# [TASK TO CARRY OUT]
Pull out every line below that contains the string "search", and copy each one unchanged.

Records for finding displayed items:
* * *

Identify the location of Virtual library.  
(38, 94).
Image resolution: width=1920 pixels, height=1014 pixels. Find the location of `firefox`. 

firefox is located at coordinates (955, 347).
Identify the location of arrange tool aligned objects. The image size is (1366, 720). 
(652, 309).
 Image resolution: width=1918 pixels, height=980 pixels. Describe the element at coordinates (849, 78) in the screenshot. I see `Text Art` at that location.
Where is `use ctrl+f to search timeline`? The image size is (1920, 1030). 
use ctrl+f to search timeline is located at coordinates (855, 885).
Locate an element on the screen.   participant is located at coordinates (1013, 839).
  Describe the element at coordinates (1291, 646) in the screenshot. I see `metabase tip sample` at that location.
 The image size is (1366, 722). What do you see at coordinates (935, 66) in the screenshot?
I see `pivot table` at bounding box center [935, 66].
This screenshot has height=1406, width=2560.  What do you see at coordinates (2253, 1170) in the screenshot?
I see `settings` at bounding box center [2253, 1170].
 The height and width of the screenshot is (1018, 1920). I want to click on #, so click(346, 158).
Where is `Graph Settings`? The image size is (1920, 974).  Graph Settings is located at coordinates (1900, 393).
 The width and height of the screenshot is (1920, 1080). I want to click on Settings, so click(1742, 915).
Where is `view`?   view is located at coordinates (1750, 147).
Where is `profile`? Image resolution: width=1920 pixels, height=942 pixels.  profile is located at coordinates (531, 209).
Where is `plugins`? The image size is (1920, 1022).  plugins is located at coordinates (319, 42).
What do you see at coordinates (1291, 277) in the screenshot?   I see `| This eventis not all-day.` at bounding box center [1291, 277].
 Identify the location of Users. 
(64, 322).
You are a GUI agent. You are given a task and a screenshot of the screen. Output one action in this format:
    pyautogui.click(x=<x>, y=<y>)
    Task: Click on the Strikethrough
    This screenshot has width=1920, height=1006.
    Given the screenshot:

* * *

# [FINISHED TASK]
Where is `use ctrl+f to search timeline`? The image size is (1920, 1030). 
use ctrl+f to search timeline is located at coordinates (855, 885).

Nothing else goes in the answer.